Hello Ben,
Looks like you need to tune autovacuum to be more aggressive. Make sure autovacuum=ON (the default), increase autovacuum_max_workers (at least 1 per database, more if autovacuum is falling behind), autovacuum_vacuum_scale_factor to be ~half of the default and can be set per table to be lower for large tables, autovacuum_vacuum_scale_factor to be ~half of the default.
You can run the following SQL to see the last time each table was vacuumed. If it's still not frequent enough you can try to decrease autovacuum_naptime.
This SQL is from Bucardo's check_postgres:
SELECT current_database() AS datname,
nspname AS sname,
relname AS tname,
CASE
WHEN v IS NULL THEN -1
ELSE round(extract(epoch
FROM now()-v))
END AS ltime,
CASE
WHEN v IS NULL THEN '?'
ELSE TO_CHAR(v, 'HH24:MI FMMonth DD, YYYY')

________

### Problem requirements:
Please reproduce the stretch of the autovacuum note from "You can run" through "FROM now()-v))" word for word.

### Available data:
________

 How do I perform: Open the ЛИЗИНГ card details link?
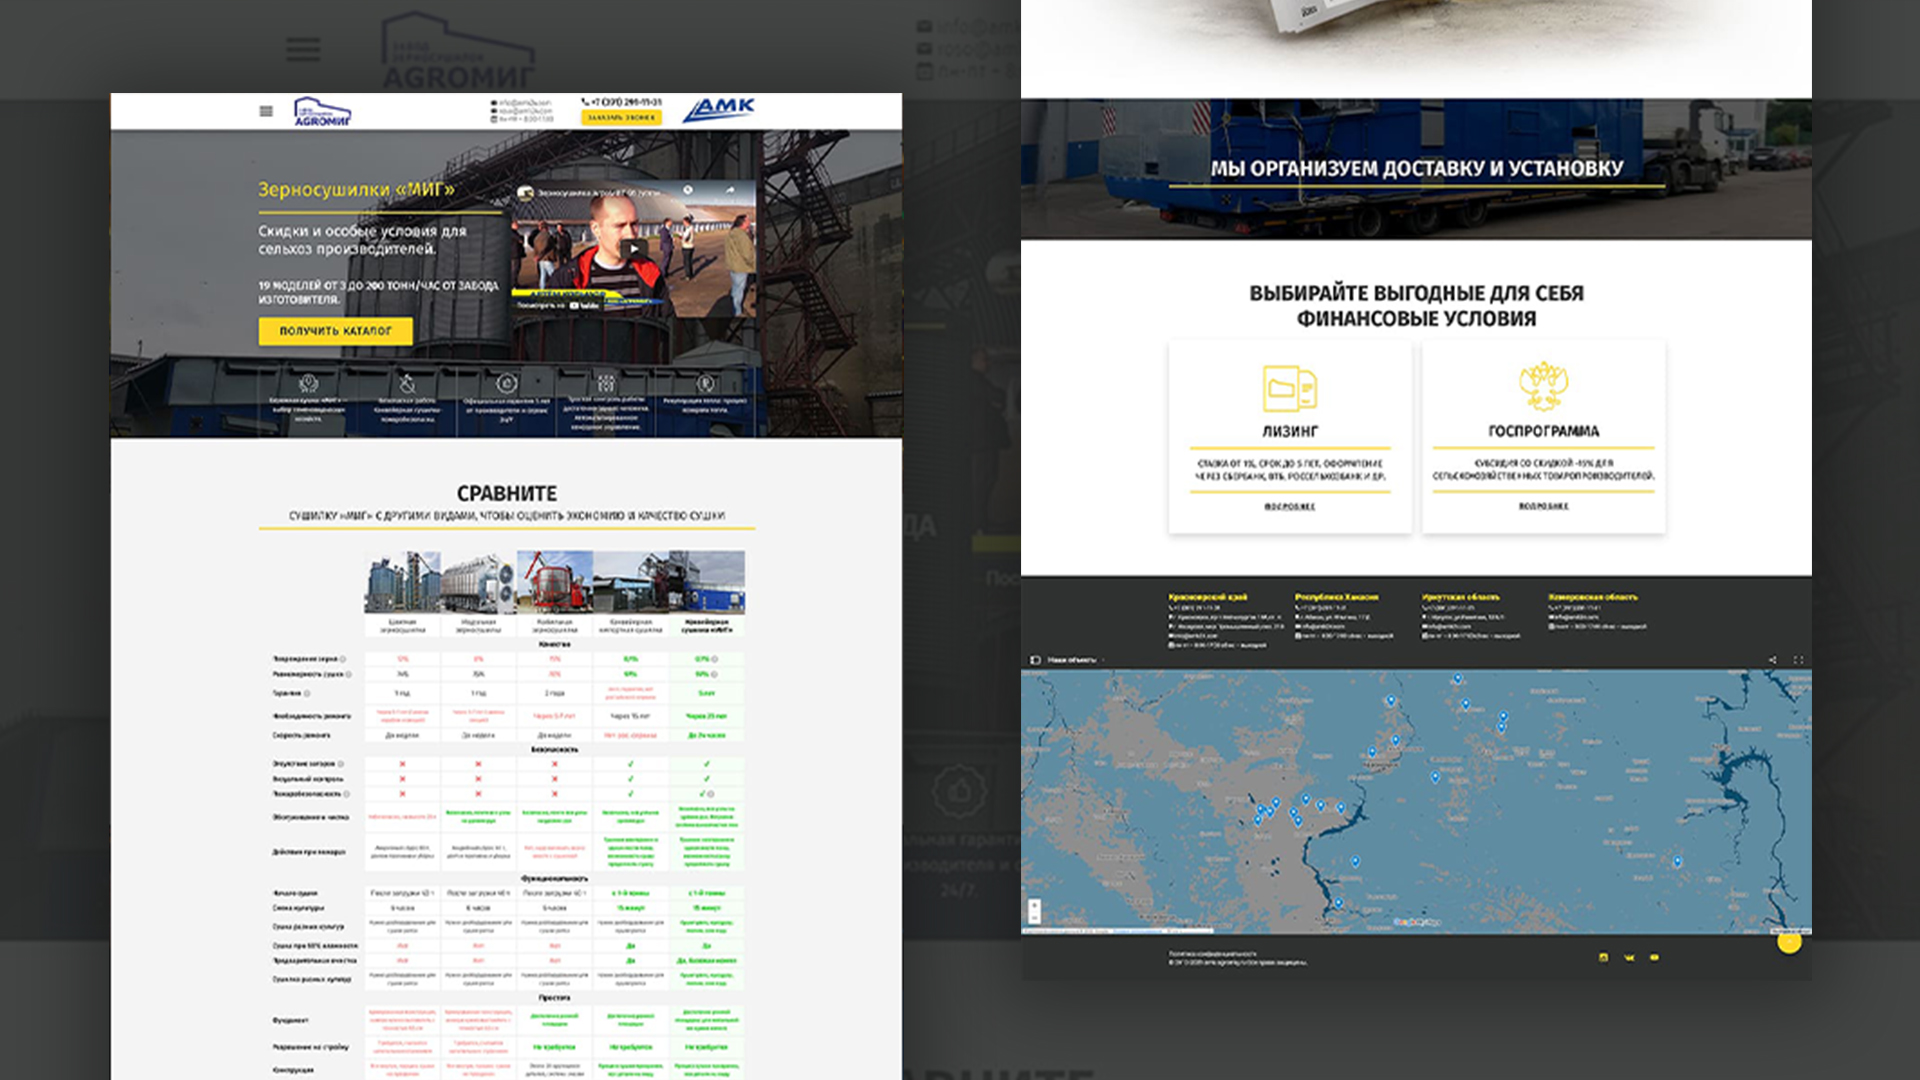pos(1289,507)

________

### The response:
You can run the following SQL to see the last time each table was vacuumed. If it's still not frequent enough you can try to decrease autovacuum_naptime.
This SQL is from Bucardo's check_postgres:
SELECT current_database() AS datname,
nspname AS sname,
relname AS tname,
CASE
WHEN v IS NULL THEN -1
ELSE round(extract(epoch
FROM now()-v))